*Instructions to follow*: Keep each line of the material that includes "pixels", and leave out the rest.

=== Input ===

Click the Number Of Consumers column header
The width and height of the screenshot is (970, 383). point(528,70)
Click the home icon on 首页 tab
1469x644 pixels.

===
=== Input ===

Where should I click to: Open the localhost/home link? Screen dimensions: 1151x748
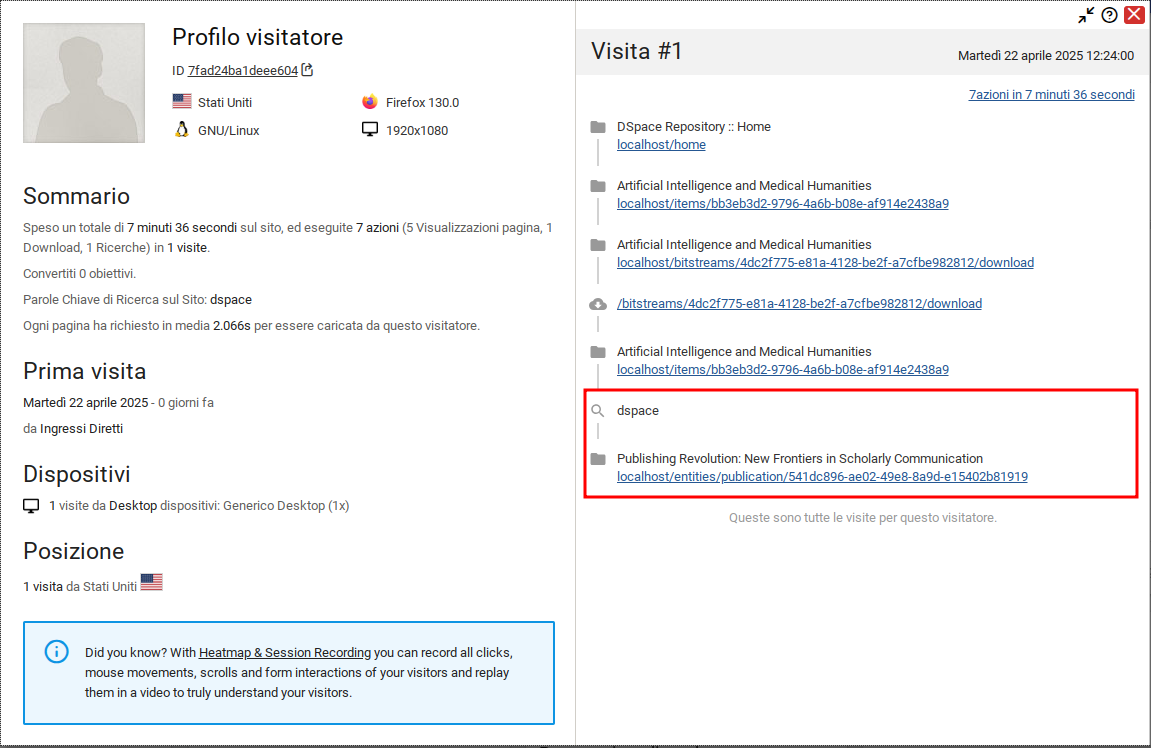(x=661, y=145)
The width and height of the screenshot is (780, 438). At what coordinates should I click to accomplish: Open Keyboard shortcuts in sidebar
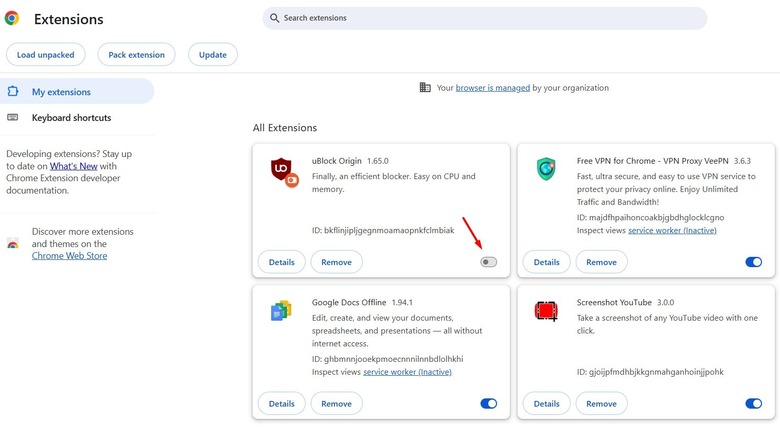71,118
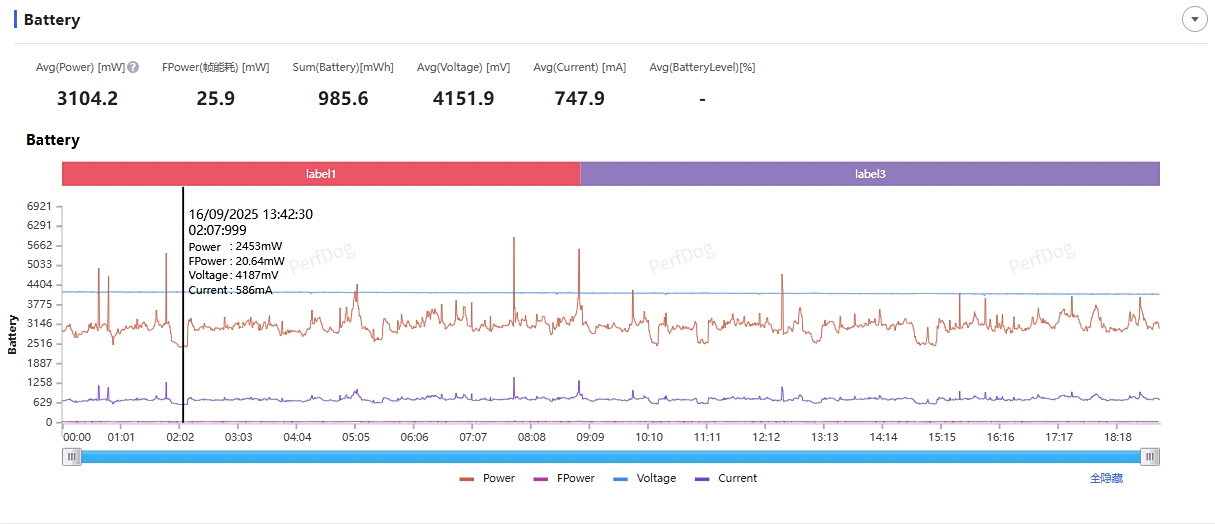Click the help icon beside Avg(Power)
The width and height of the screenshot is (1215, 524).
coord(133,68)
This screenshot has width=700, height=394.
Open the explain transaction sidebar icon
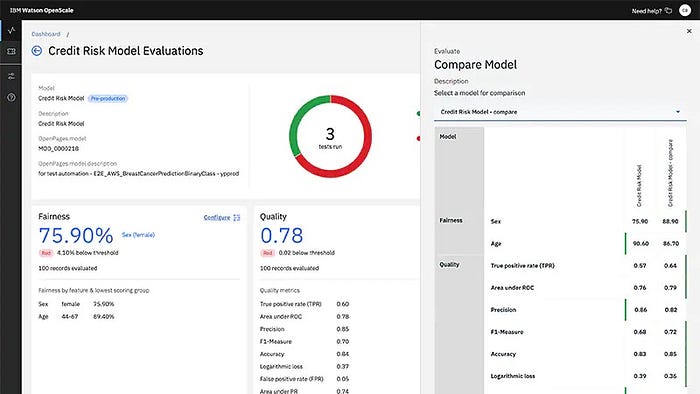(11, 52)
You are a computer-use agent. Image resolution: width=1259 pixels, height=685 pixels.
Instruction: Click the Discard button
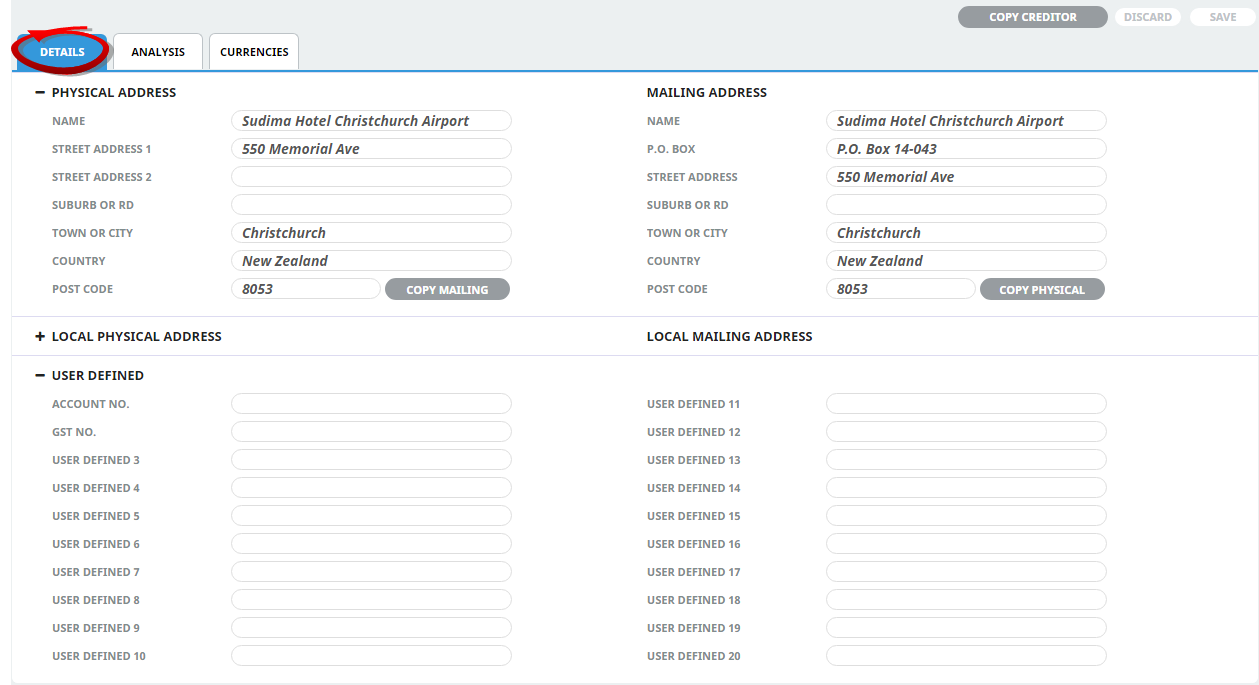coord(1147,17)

===

*Result below*:
1469x644 pixels.
You are a computer-use agent. Image resolution: width=1259 pixels, height=685 pixels.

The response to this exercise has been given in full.